Too Close Not to Call
This week, I saw two men deliver extended speeches on TV. One was a professional football player. The other was our president.
One man spoke candidly and articulately, expressed great humility, and offered a strong message of hope for the future as he nears the final stretch of his time in power.
The second dropped tired clich?es, talked smack about his opponents and wouldn’t shut up about great he was.
The first man was New York Giants running back Tiki Barber, announcing his plans to retire at the end of this season. The second was George W. Bush, supporting a Republican candidate for Congress at a campaign rally.
In a speech I caught on C-SPAN, Bush was as divisive and dishonest as ever, as he told a cheering throng that the one thing Democrats can agree on is that they don’t want victory in Iraq. That, and they want to raise your taxes. And, oh yeah, they’re afraid to get tough with the terrorists. So vote Republican, or give up your money and your safety. God bless America.

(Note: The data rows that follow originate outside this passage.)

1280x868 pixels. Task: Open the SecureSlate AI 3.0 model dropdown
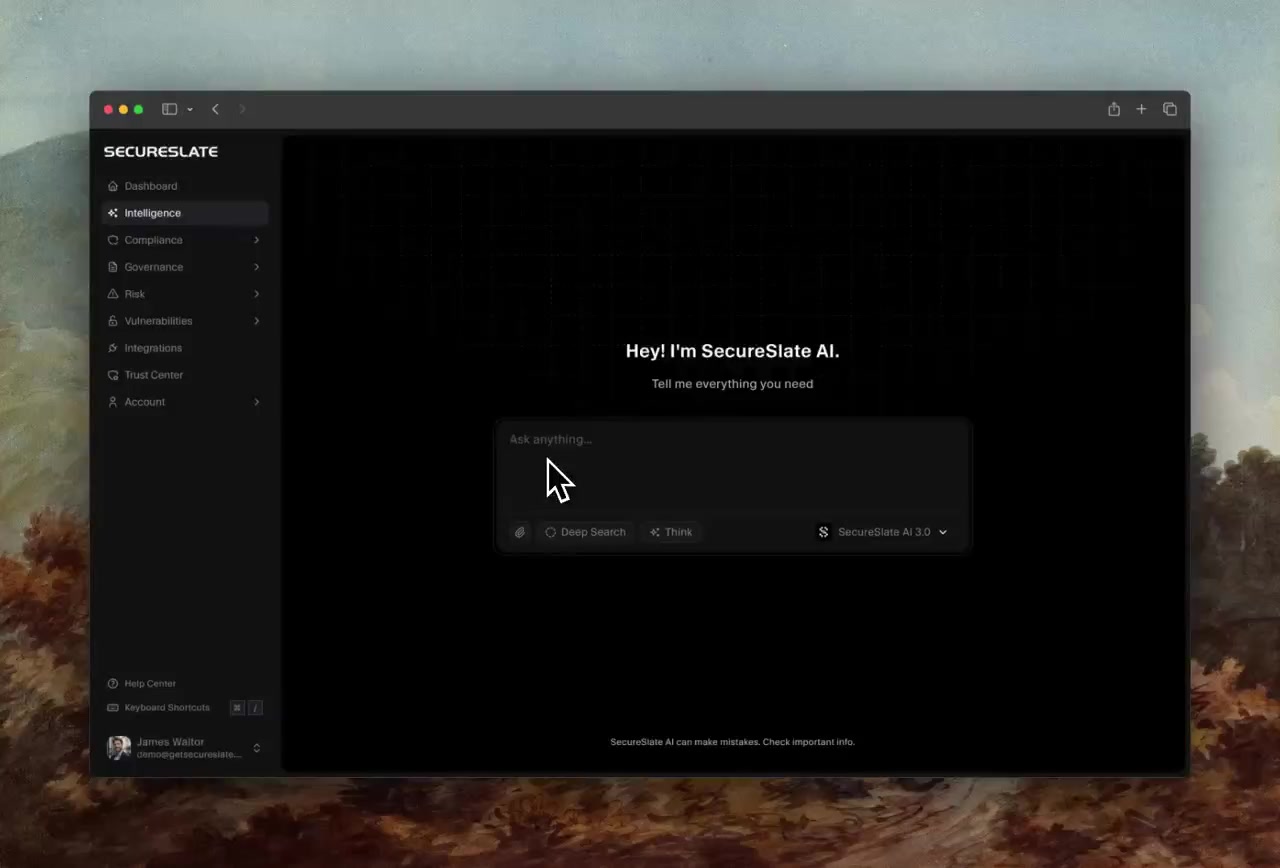[882, 532]

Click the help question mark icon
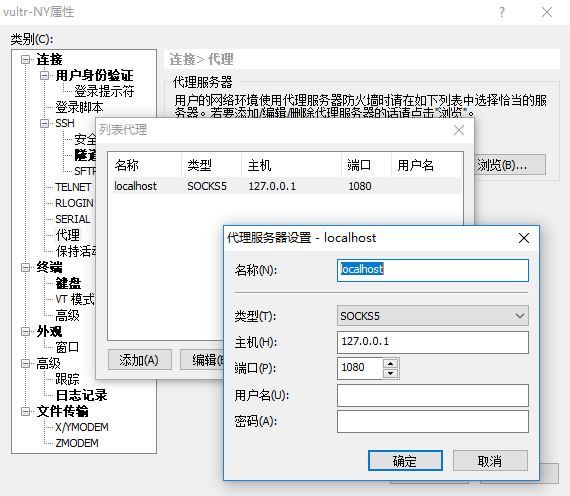pyautogui.click(x=502, y=12)
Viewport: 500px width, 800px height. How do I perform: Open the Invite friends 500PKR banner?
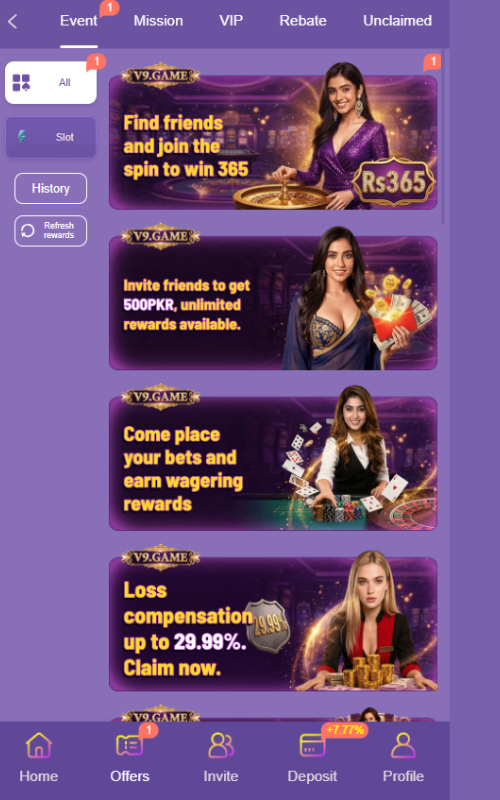click(273, 303)
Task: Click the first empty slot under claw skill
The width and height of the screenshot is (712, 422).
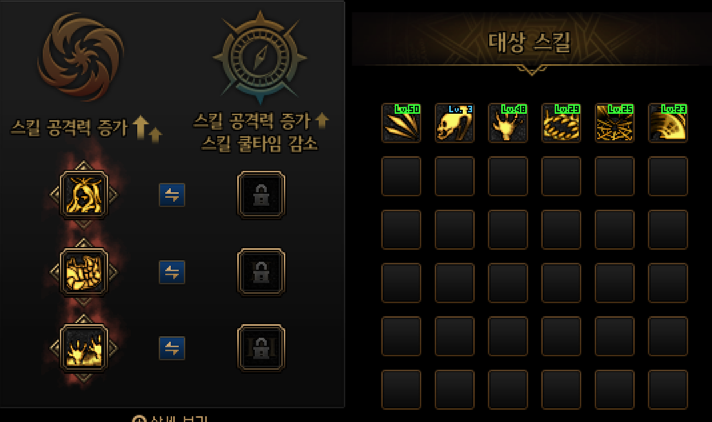Action: [x=401, y=176]
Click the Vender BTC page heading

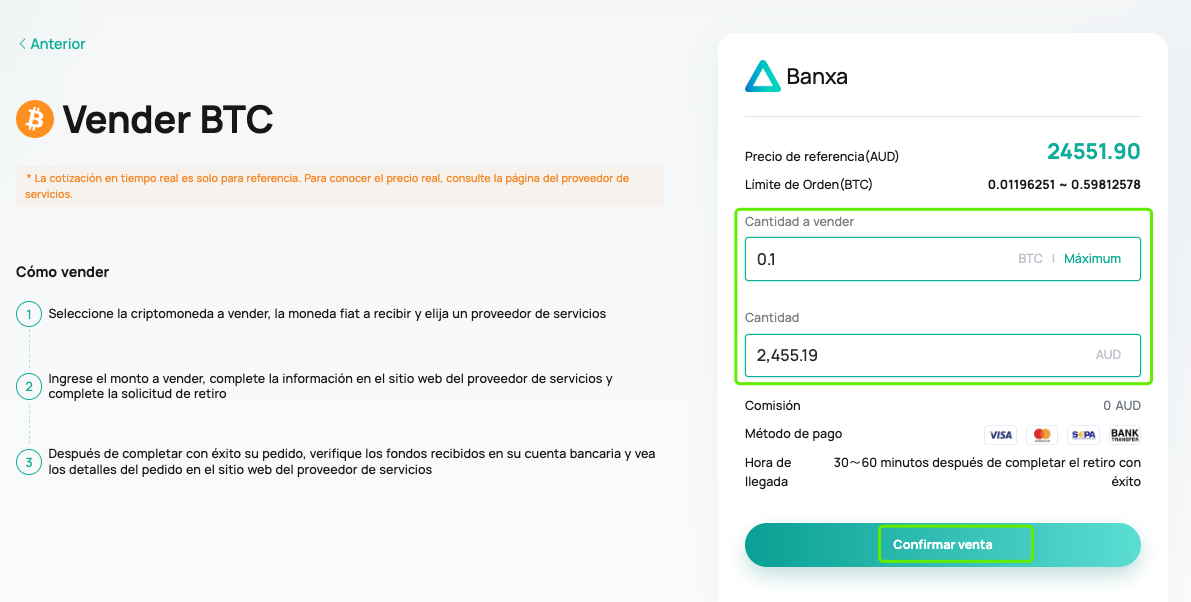tap(168, 120)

When I began to think about how much more I respect Tiki and his team (the Giants have a 4-2 record after a big win on Monday night) than Bush and his (not the best record–Iraq, ignoring global warming, disregarding the Geneva Conventions…), I realized it was time to get out of my recliner and do what I had been putting off for days: call a bunch of people in Kentucky.
A few of Kentucky’s congressional districts are up for grabs, and with the help of CallForChange.org, I telephoned 25 homes of potential democratic voters in the bluegrass state. If anyone answered, I urged them to go to the polls and vote for their local Donkey candidate next Tuesday.

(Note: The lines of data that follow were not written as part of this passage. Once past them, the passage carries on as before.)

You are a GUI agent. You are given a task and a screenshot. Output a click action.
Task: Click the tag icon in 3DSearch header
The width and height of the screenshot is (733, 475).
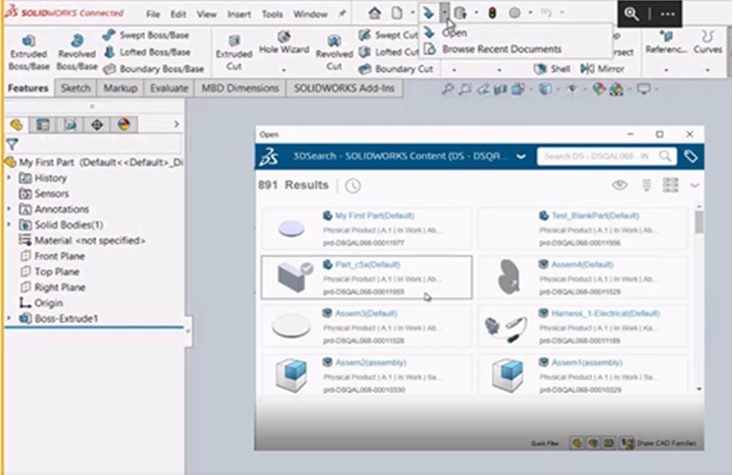pos(691,156)
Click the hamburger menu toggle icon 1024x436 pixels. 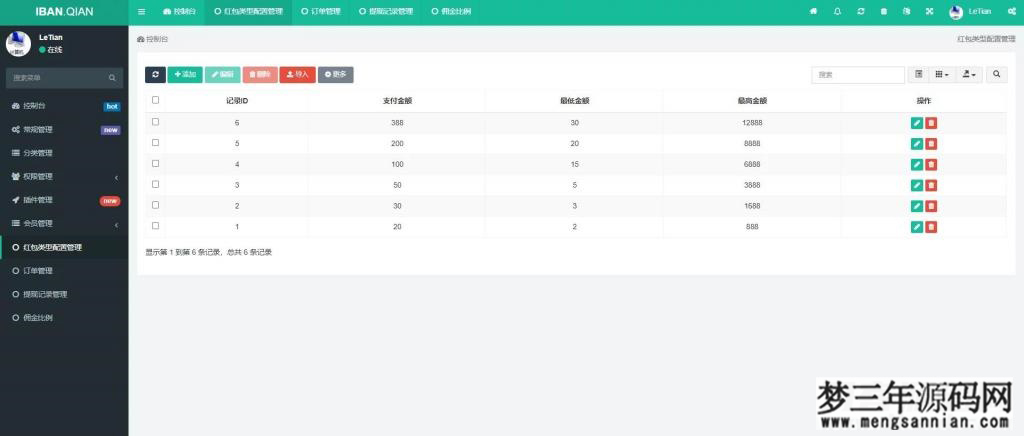point(142,11)
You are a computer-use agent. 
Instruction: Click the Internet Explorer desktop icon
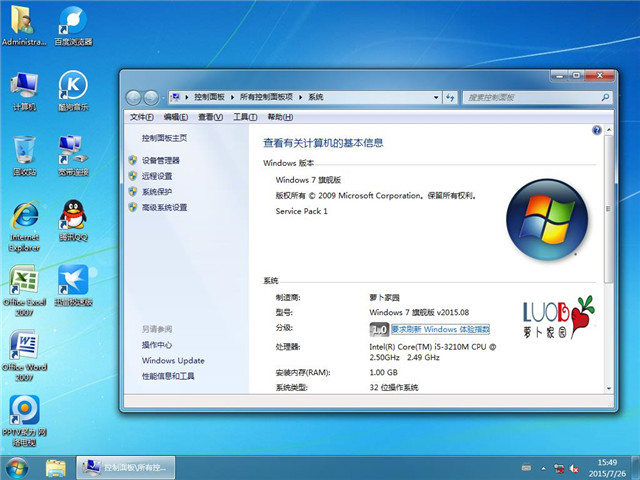[x=23, y=216]
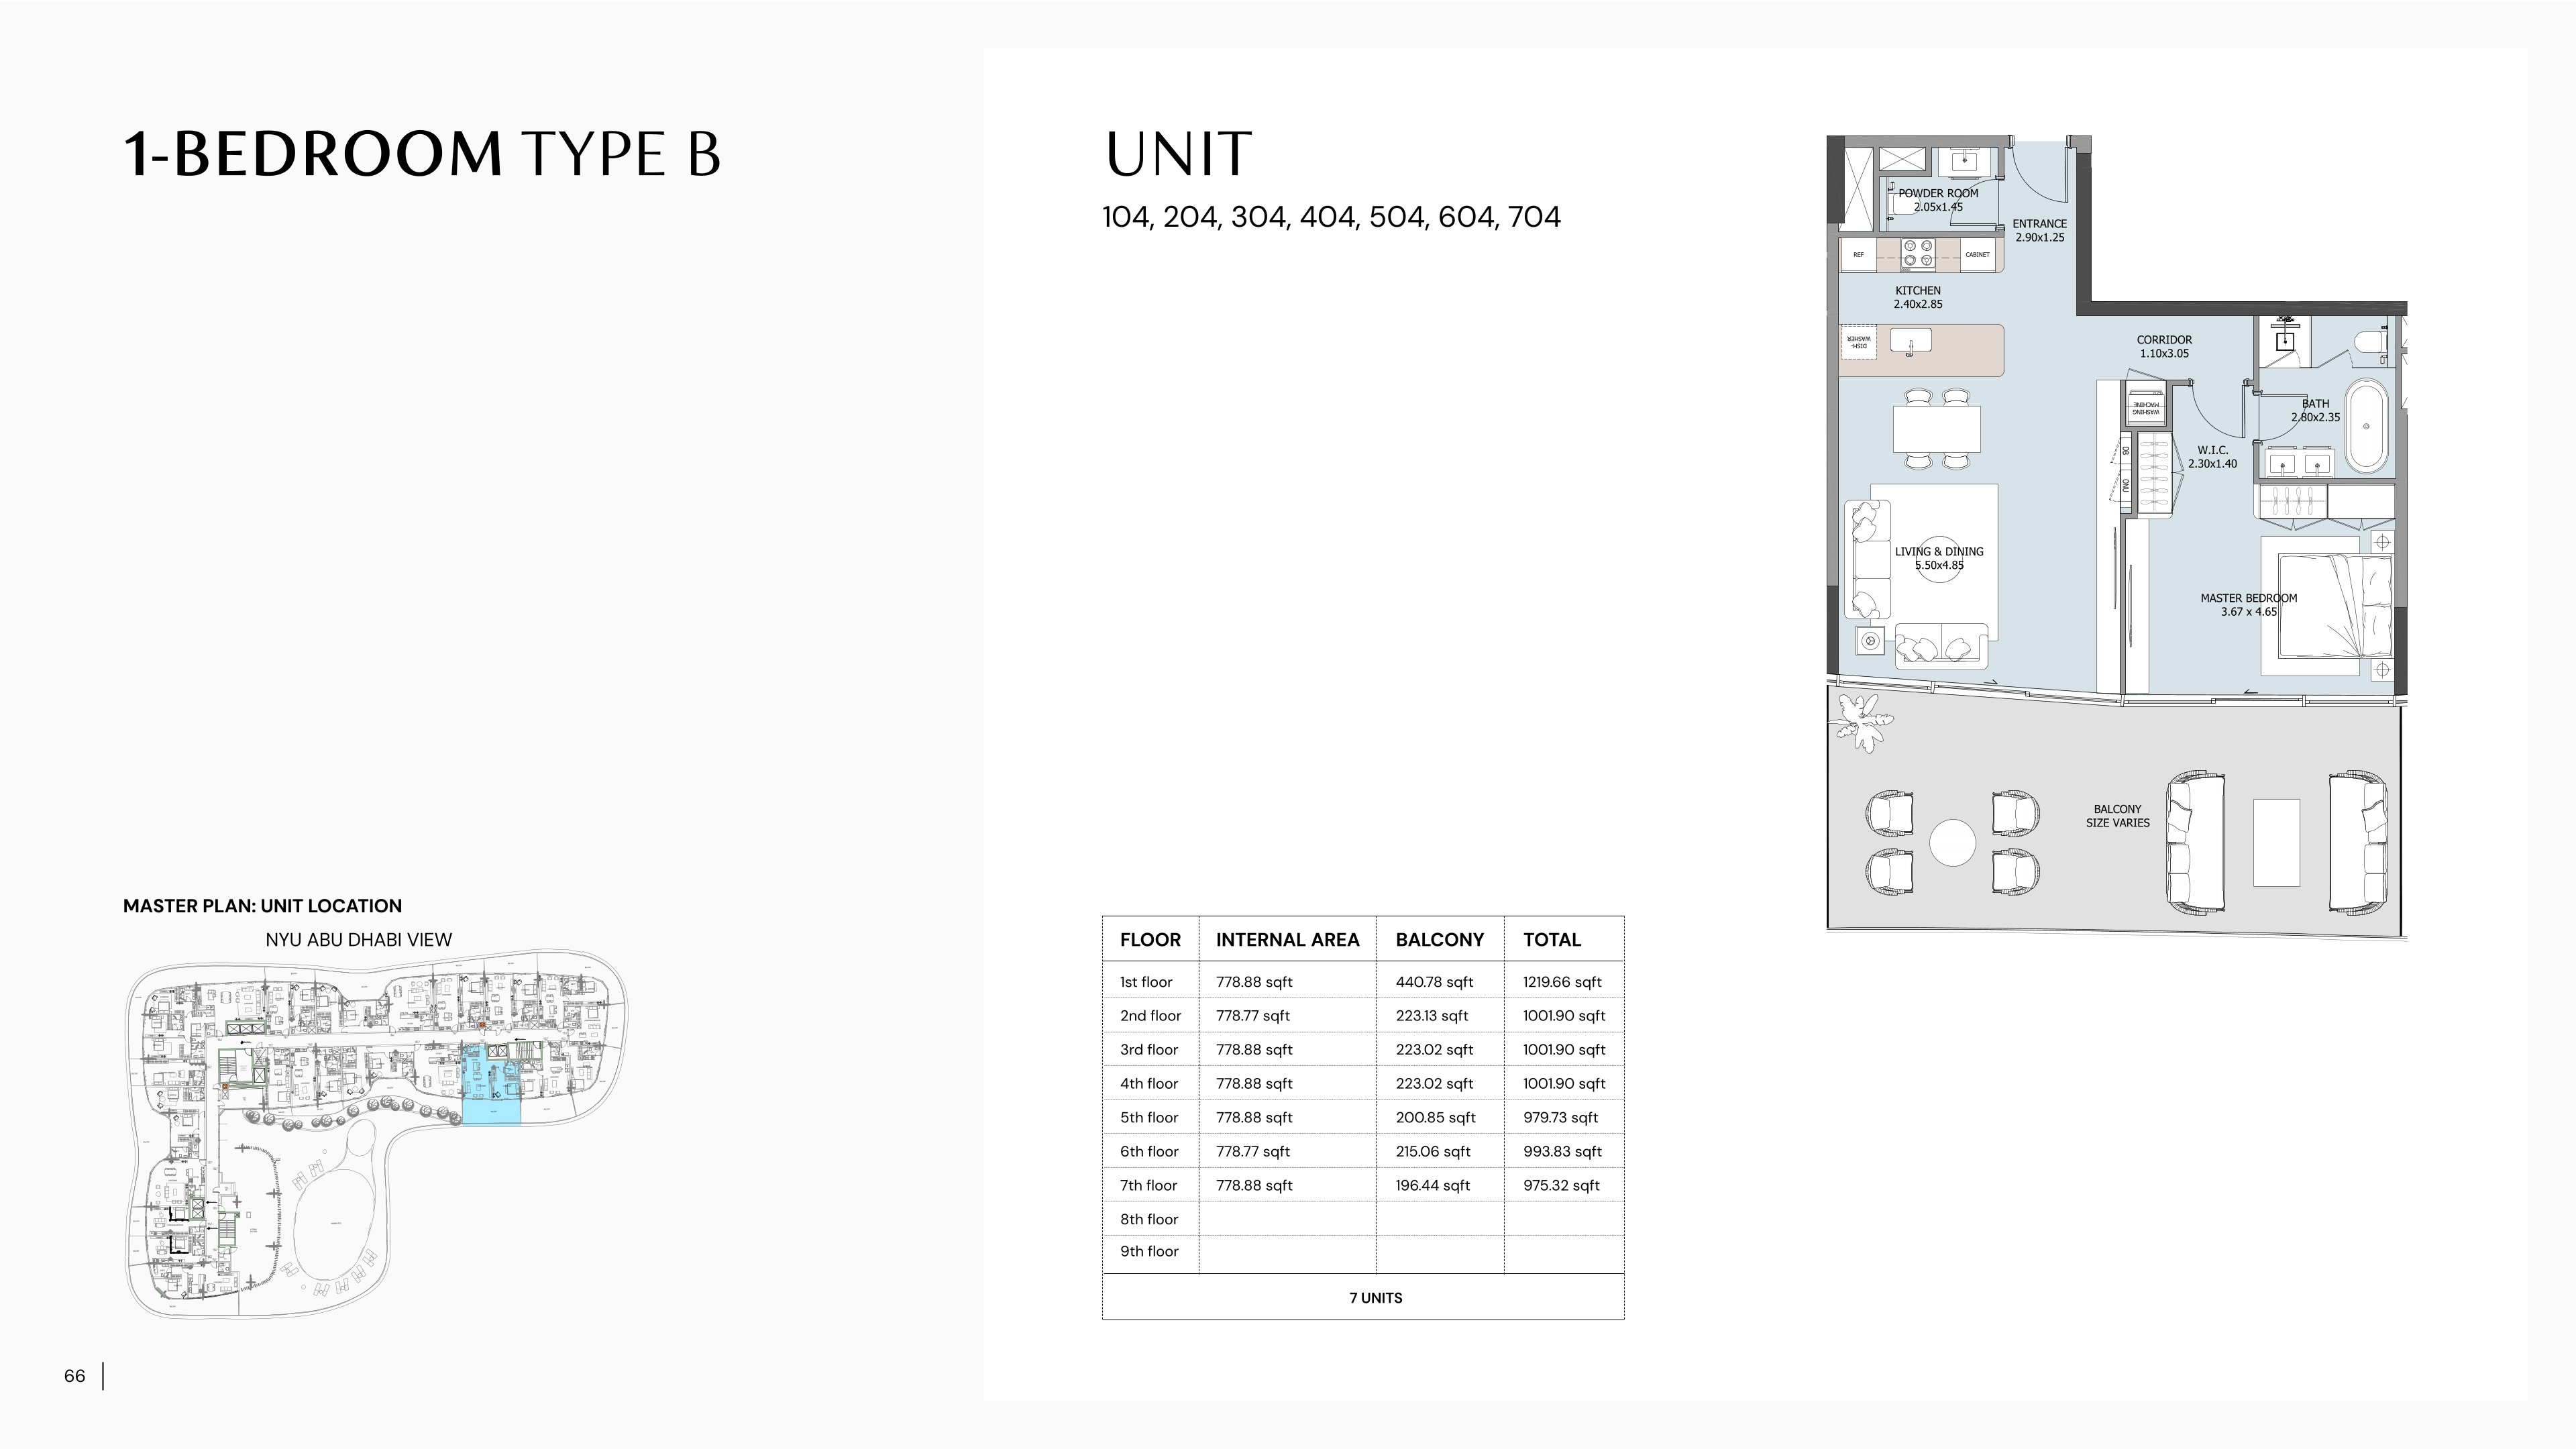The image size is (2576, 1449).
Task: Click the BALCONY column header
Action: click(1440, 940)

CallForChange is a highly organized effort to win control of the House and Senate for the Democrats, complete with an automated phone number supplier, a script to follow once contact is made and a feedback section to track each home’s interest in the election. All volunteers have to do is click a link and start calling. It’s that easy.

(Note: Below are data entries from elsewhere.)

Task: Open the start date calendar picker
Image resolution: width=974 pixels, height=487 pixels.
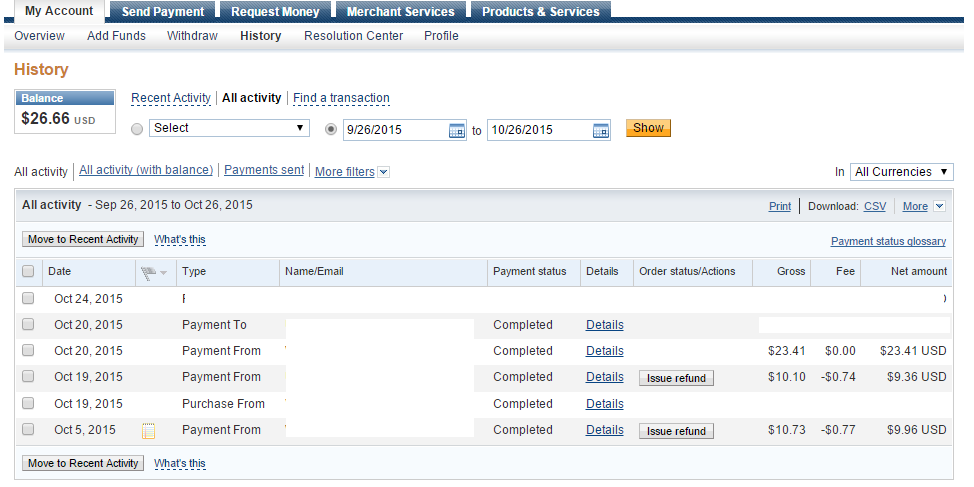Action: click(457, 130)
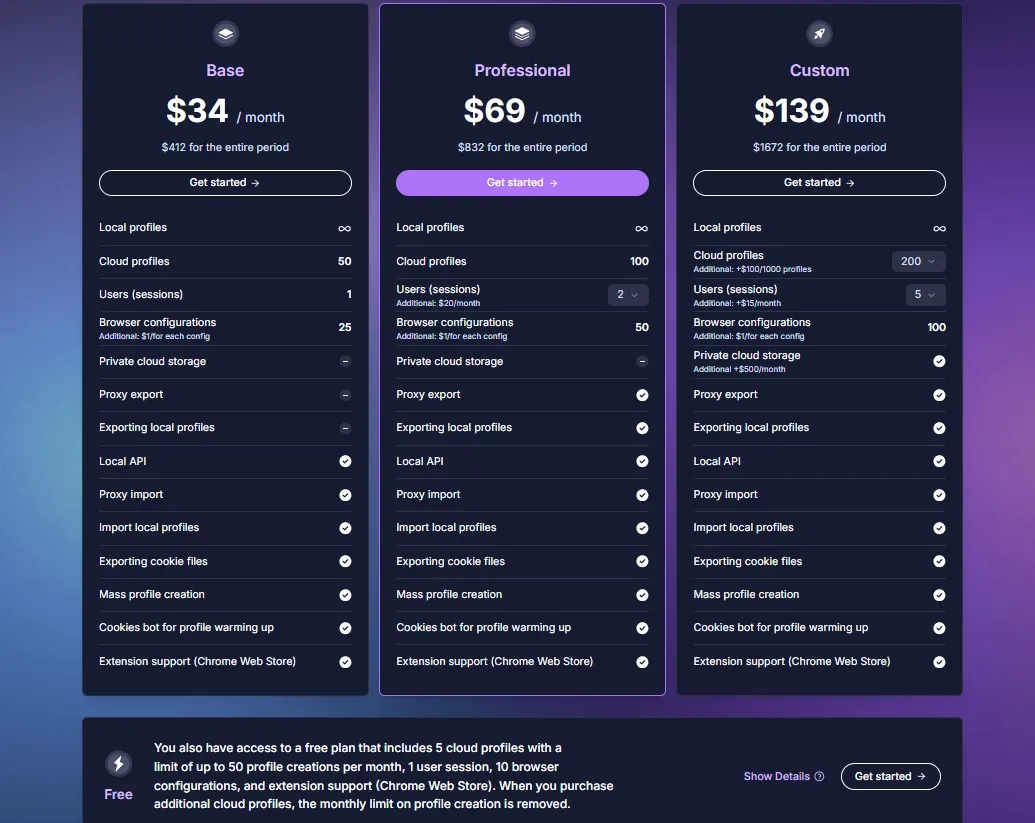Click Get started for the Free plan
1035x823 pixels.
pos(890,777)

And it just might work. Congressional races from New York to Nevada are too close to call–or in this case, too close not to call–as candidates vie for 33 Senate openings and all 435 seats in the House. Strategists on both sides freely admit that who wins out on Election Day will depend on which party does the best job firing up its potential voters.
When I talked to Kentuckians about a change in the capitol, they listened. And they agreed–the ones who didn’t immediately hang up on me, that is. Even a convicted felon who drawled like Johnny Knoxville vowed to tell his friends and family to vote for Democratic candidates.
As Barack Obama writes in his new book, The Audacity of Hope, Americans “sense–correctly–that the nation’s most significant challenges are being ignored” and that “we need a new kind of politics, one that can excavate and build upon those shared understandings that pull us together as Americans.”
The thought of another two years with a Republican congressional majority giving Bush and friends a free pass should be enough to spur any thinking person to rise out of his recliner, hit up CallForChange.org and call Kentucky or Ohio or wherever. This election season, voting just isn’t enough.